Understand the challenges in sequencing a genome.

Chapter 2: Next-generation sequencing

Learn the next-generation sequencing (NGS) jargon underpinning genome assembly and annotation.
Understand the general principle of genome sequencing (wet-lab) and assembly (bioinformatics workflow) (see Figure 4.2).
Be familiar and know the limitations of the following NGS platforms (Satam et al., 2023):
- Illumina.
- PacBio.
- Oxford Nanopore.
Be accustomed to handle NGS data output, especially FASTA and FASTQ files.
Learn protocols to quantify the quality of the nucleobases generated by NGS platforms using Phred quality score.

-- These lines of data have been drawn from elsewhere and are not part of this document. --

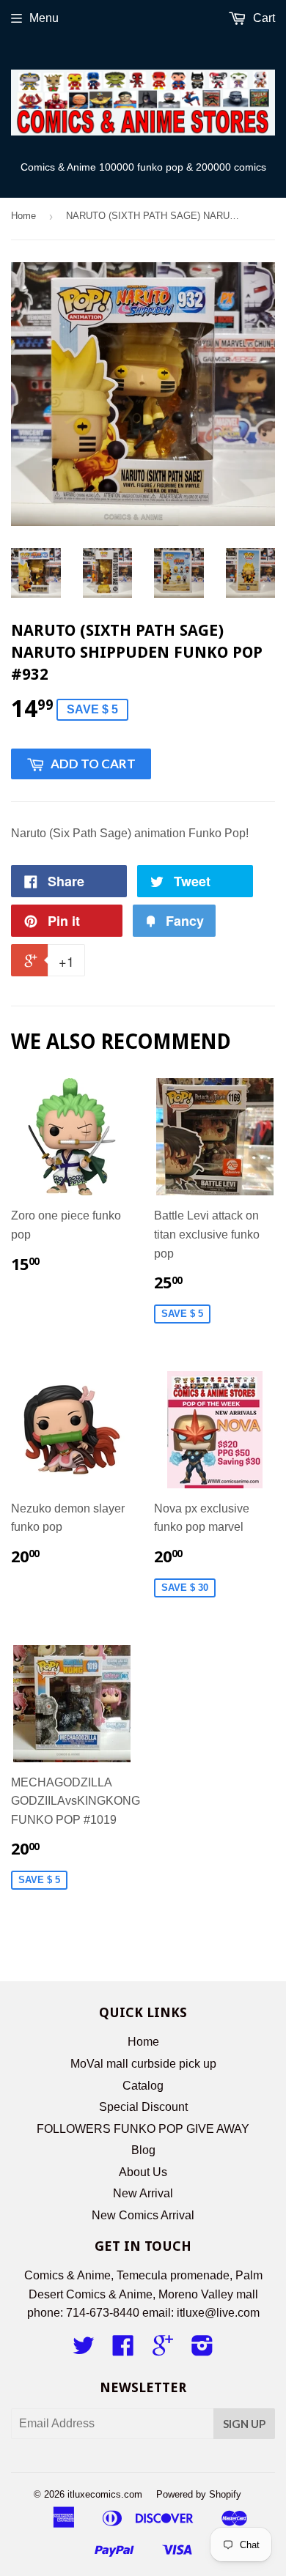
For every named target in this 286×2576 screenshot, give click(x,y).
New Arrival (143, 2193)
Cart (262, 18)
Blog (143, 2150)
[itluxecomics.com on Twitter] (84, 2350)
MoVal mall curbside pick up (143, 2063)
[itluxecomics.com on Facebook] (123, 2350)
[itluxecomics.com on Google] (163, 2350)
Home (23, 215)
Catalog (143, 2085)
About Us (143, 2172)
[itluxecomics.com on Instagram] (202, 2350)
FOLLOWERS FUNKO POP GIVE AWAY (143, 2129)
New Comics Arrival (143, 2215)
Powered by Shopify (198, 2494)
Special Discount (143, 2107)
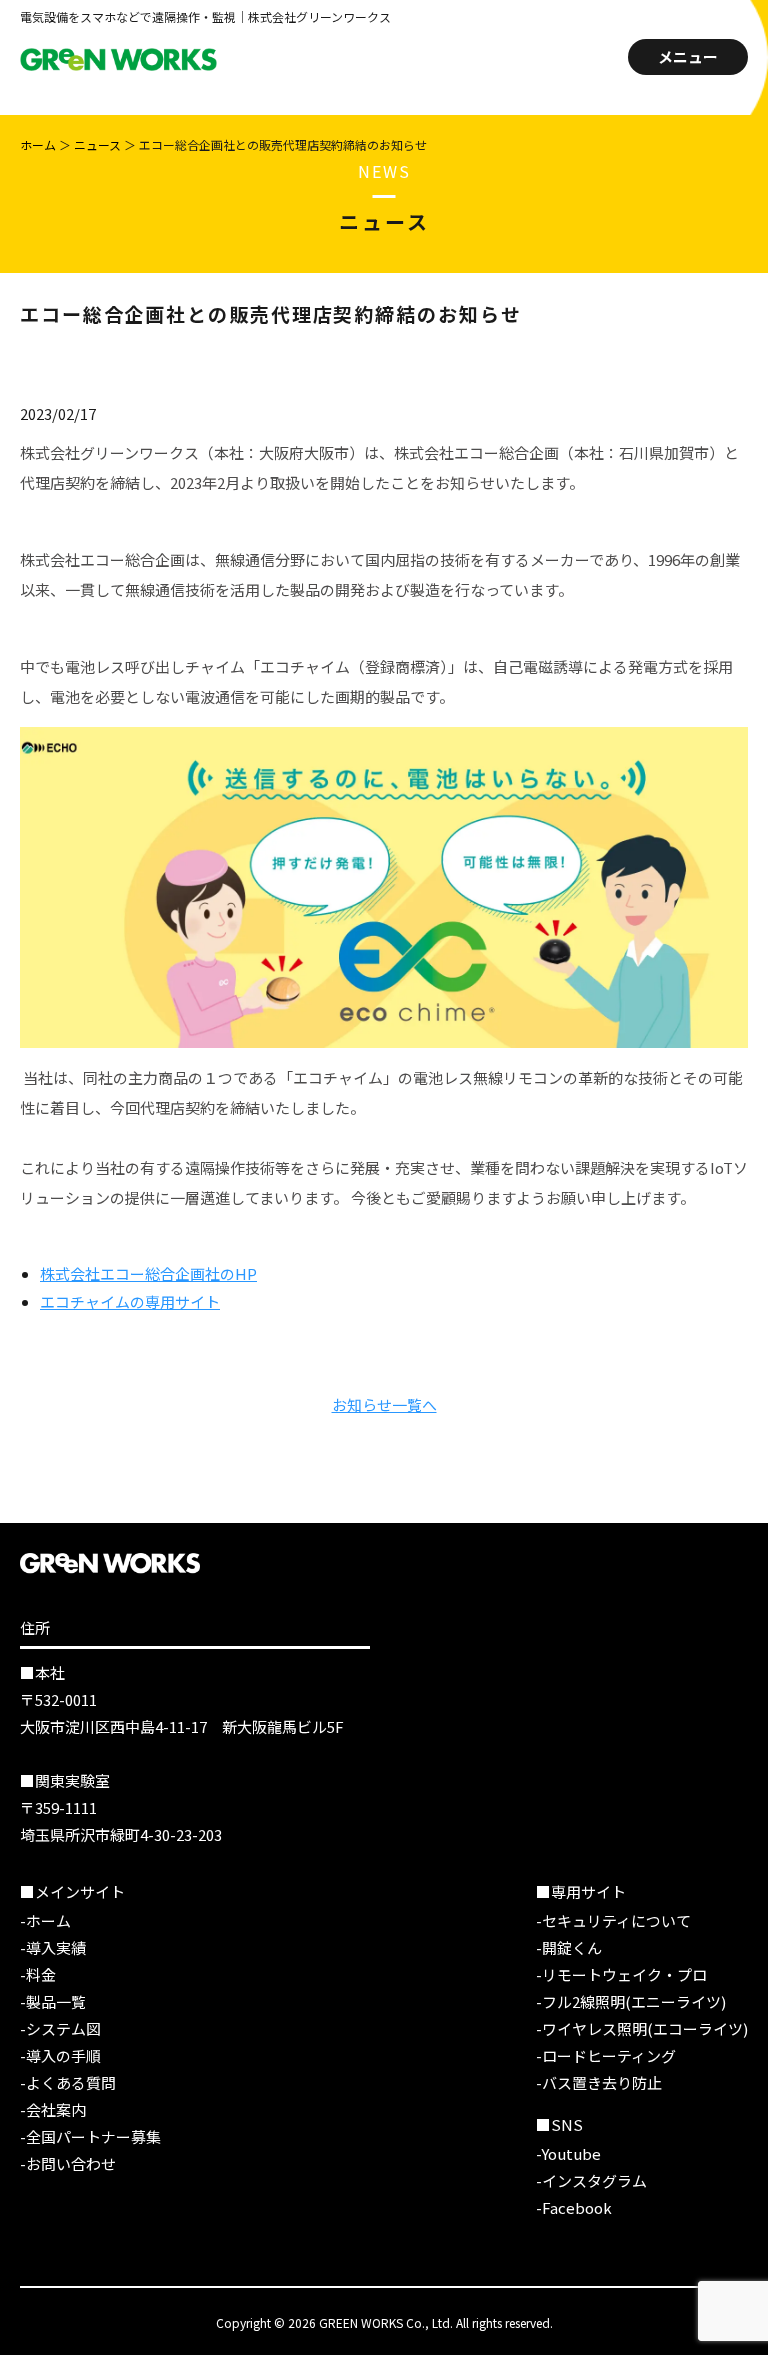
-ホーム (45, 1920)
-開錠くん (569, 1947)
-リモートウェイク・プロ (621, 1974)
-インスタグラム (591, 2180)
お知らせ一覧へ (384, 1404)
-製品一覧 (53, 2001)
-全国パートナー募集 (90, 2136)
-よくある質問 (68, 2082)
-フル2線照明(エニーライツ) (631, 2001)
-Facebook (574, 2207)
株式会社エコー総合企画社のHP (148, 1273)
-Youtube (568, 2153)
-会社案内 (53, 2109)
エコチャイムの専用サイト (130, 1301)
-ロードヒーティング (606, 2055)
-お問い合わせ (68, 2163)
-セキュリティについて (613, 1920)
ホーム (38, 144)
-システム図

Chapter 3: Genome databases

Understand the importance of computer science and bioinformatics in:
- Producing raw data.
- Creating databases in molecular biology.
- Archiving and careful curation of the data.
- Distributing them via the Internet.
- Creating information-retrieval tools to allow effective mining of the data for research application.
Gain knowledge on major molecular biology databases, which are key to the assembly and annotation of genomes:
- Nucleic acid sequences databases.
- Protein sequences databases.
- Gene ontology databases.
- Metabolic pathways databases.
- Specialized annotated genome portals.
Learn protocols to query genomic information and remotely download files from GenBank.

Chapter 4: Genome assembly

Understand key steps involved in producing a genome assembly and best strategies to get there.
Be able to perform reads quality checks as follows:
- Read quality assessments.
  - Read trimming.
  - Contaminant screening.
  - k-mer counting.
  - Genome size estimation.
  - Read error correction.
Understand the use of de Bruijn graphs for de novo genome assembly.
Gain an overview of current genome assemblers and their specificity.
Study the benefit of long reads in closing gaps and correcting draft genome assemblies.

Chapter 5: Transcriptome assembly

Learn about the types of RNA molecules in cell.
Study the link between the transcriptome and proteome via the genetic code.
Understand key steps involved in producing a transcriptome assembly and best strategies to get there. We will mostly compare referenced-based vs. de novo strategies, but also look at the “combined strategy”.
Gain an overview of current transcriptome assemblers and their specificity.

Chapter 6: Structural annotation

Learn what we exactly mean by the term “genome annotation”.
Understand key steps involved in genome annotation and best strategies to get there.
Be familiar with the following key stages of the structural genome annotation process:
- Repeat identification.
- Evidence alignment.
- Ab initio gene prediction.
- Evidence-driven gene prediction.
- Introduction to available structural annotation software.

Chapter 7: Functional annotation

Be aware of the challenges to obtain accurate data on gene functions.
Study and compare available pipelines to perform automated annotations of genomes.
Review approaches to assess annotation quality.
Be familiar with functional annotation software.
Overview of the procedure to submit annotated genomes to public databases.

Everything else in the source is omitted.